## Problem to solve
Should the word "dropdown" occur in a line of the records, copy that line.

## Input records
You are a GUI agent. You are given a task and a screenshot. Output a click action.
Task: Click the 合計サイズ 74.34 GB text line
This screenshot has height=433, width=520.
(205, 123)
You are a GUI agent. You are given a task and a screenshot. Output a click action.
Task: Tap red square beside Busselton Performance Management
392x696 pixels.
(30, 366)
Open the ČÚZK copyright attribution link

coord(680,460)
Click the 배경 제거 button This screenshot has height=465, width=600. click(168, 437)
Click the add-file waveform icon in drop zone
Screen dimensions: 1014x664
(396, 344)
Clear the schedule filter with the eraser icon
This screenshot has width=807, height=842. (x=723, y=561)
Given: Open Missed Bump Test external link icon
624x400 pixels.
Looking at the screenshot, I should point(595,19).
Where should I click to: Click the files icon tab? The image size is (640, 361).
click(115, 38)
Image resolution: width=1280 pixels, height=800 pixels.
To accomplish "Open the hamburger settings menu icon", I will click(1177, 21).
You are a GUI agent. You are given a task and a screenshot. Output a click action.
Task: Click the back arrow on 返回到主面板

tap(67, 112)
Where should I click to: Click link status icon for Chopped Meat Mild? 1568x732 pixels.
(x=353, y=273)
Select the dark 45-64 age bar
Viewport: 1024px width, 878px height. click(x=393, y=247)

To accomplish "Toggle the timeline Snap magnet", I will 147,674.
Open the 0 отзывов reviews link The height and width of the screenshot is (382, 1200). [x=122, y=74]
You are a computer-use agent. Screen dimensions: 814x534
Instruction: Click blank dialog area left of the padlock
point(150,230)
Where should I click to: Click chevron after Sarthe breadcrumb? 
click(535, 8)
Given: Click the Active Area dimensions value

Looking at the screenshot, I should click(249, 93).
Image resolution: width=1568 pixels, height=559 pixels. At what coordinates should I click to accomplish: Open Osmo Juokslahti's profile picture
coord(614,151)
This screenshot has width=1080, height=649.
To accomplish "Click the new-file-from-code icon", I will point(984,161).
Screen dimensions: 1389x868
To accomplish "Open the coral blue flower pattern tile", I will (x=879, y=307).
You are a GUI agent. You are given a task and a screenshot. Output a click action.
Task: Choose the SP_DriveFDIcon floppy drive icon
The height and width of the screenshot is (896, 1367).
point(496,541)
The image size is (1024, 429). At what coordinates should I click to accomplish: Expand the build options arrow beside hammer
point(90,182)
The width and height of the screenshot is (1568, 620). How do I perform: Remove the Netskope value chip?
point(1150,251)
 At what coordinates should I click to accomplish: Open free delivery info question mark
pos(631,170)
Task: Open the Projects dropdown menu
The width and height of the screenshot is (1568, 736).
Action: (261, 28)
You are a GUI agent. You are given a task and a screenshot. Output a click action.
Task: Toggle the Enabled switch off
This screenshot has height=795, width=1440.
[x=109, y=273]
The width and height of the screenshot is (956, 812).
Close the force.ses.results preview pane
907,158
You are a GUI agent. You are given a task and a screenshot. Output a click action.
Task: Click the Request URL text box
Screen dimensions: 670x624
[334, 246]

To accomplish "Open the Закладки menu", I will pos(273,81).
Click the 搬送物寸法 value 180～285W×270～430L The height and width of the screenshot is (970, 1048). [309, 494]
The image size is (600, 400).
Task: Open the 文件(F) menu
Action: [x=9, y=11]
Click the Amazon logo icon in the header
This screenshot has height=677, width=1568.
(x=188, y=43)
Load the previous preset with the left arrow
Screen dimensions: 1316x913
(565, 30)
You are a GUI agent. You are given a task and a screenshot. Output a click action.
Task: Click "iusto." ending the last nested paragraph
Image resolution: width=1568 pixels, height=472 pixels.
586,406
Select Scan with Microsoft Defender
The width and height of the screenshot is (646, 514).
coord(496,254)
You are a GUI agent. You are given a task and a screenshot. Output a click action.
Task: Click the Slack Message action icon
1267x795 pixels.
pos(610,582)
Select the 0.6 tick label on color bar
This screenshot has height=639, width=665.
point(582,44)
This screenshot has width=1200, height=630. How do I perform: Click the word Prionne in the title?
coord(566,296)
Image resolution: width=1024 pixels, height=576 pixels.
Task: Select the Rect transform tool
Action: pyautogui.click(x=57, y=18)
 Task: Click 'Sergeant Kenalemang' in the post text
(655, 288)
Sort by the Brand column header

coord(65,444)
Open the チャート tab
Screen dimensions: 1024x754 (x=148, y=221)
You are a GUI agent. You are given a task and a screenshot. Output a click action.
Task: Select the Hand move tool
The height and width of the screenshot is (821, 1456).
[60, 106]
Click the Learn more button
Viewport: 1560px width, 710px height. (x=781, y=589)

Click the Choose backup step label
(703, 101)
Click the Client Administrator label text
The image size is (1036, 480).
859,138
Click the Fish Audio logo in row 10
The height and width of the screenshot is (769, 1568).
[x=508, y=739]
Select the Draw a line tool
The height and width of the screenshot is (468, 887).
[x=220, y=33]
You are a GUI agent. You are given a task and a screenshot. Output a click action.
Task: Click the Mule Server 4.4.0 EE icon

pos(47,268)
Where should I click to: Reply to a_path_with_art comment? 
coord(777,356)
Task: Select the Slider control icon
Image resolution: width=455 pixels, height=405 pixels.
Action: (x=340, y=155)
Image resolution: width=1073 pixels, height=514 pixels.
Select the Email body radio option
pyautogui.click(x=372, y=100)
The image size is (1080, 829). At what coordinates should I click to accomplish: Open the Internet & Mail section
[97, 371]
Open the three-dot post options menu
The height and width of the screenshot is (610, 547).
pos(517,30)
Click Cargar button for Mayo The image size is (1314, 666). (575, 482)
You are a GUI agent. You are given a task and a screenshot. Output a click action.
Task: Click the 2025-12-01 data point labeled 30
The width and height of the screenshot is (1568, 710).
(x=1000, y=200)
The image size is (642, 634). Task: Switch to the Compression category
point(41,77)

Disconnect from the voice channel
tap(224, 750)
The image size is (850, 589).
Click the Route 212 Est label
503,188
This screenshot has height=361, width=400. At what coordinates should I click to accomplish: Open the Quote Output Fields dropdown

## Final answer
Task: Open the Projects dropdown menu
This screenshot has height=361, width=400. At what coordinates should I click to accomplish: Open the Quote Output Fields dropdown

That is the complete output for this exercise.